▶ _Supplied entries_
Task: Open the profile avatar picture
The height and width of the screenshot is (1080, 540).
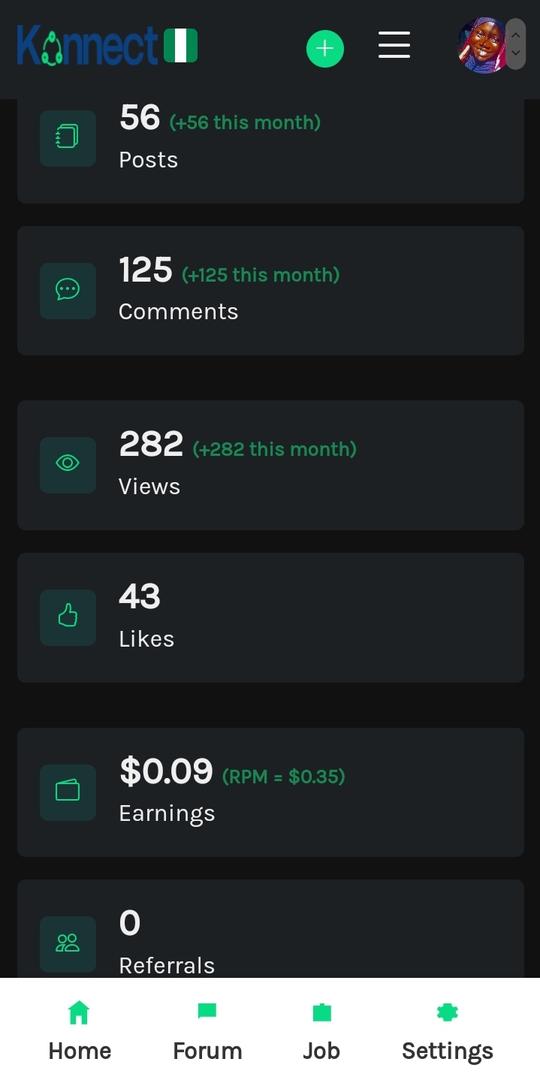Action: [482, 45]
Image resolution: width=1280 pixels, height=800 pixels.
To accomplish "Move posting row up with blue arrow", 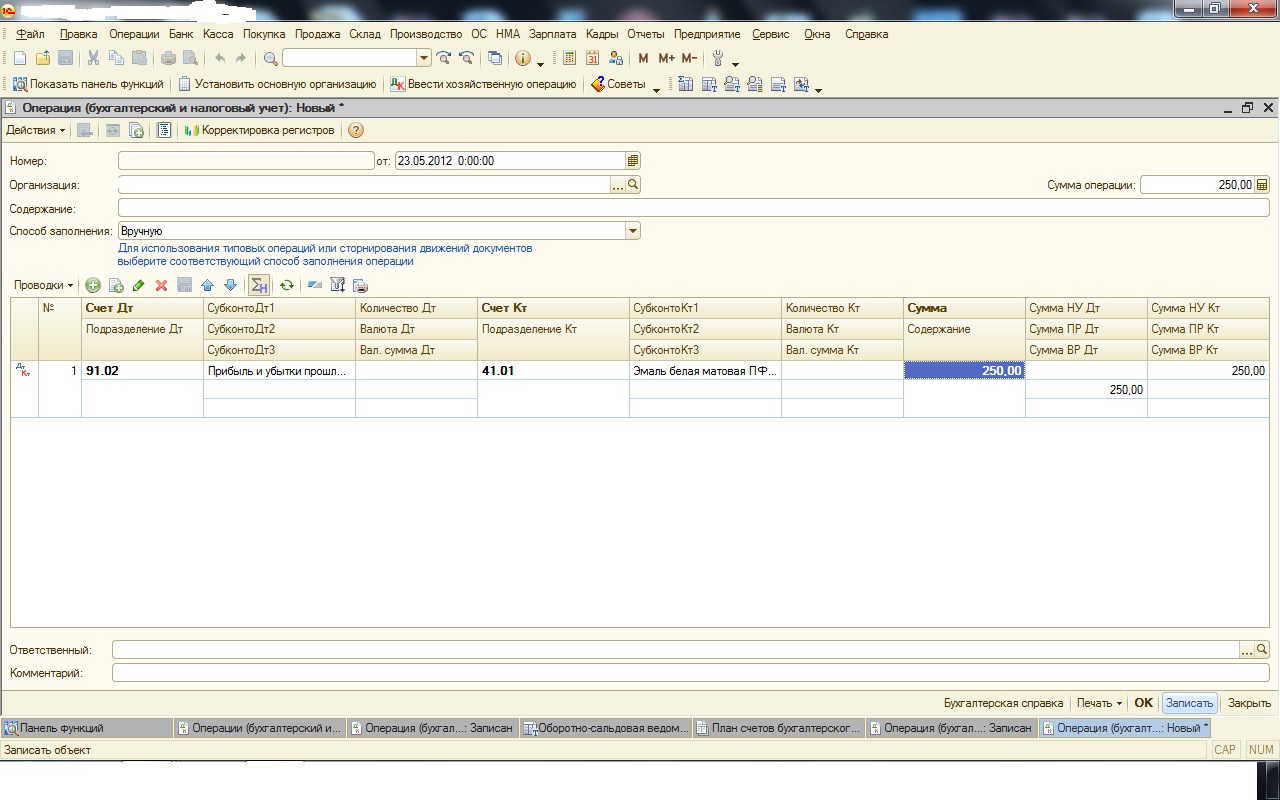I will (207, 285).
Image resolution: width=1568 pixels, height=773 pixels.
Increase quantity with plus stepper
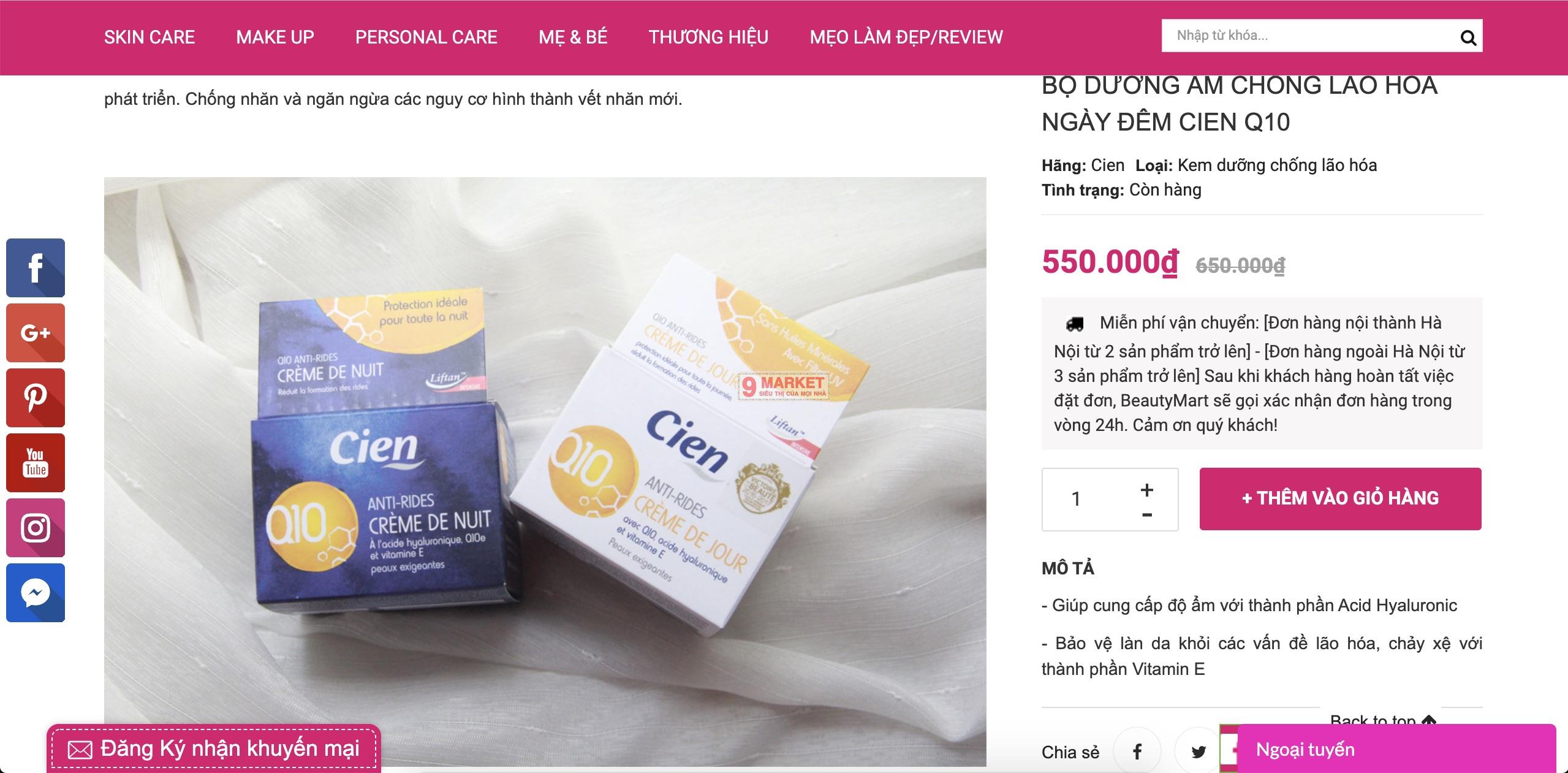point(1147,490)
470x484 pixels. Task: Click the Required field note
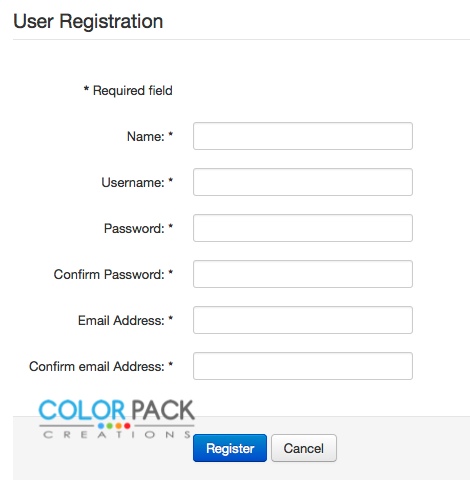(x=128, y=90)
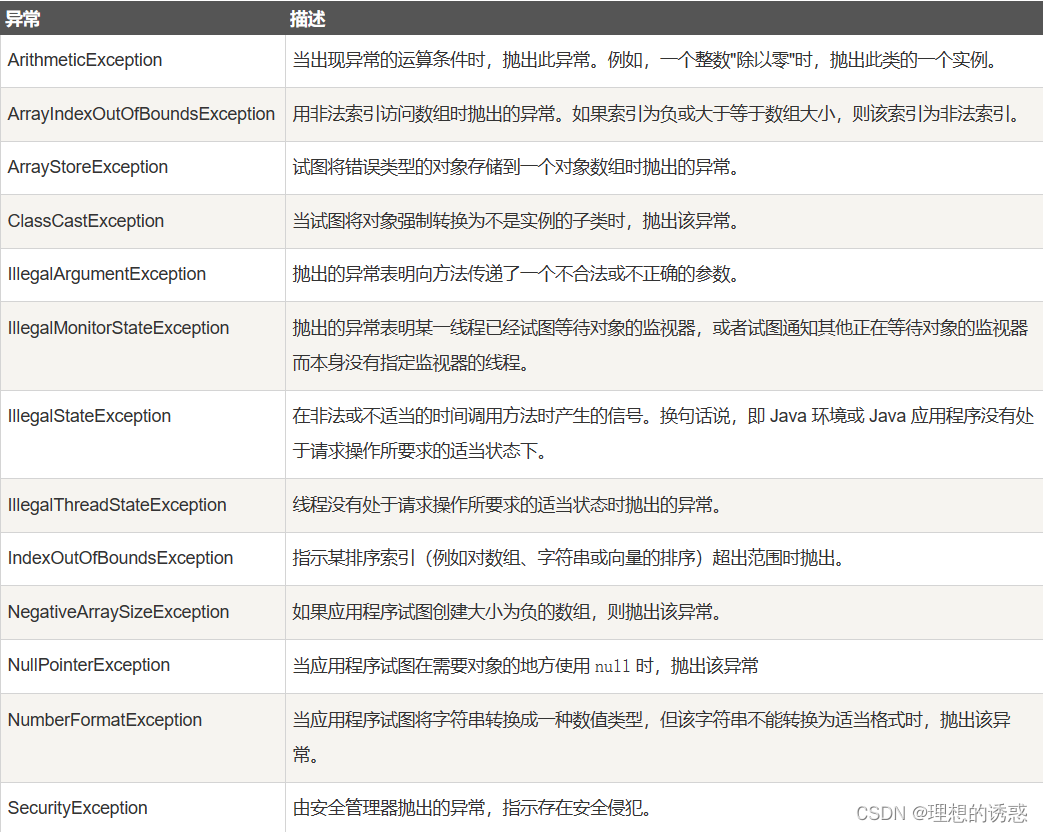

▶ _Exercise description_
Search the entries above for the word "resolution" and copy each line where it appears.

▶ _Exercise solution_
Image resolution: width=1280 pixels, height=800 pixels.
Image resolution: width=1568 pixels, height=773 pixels.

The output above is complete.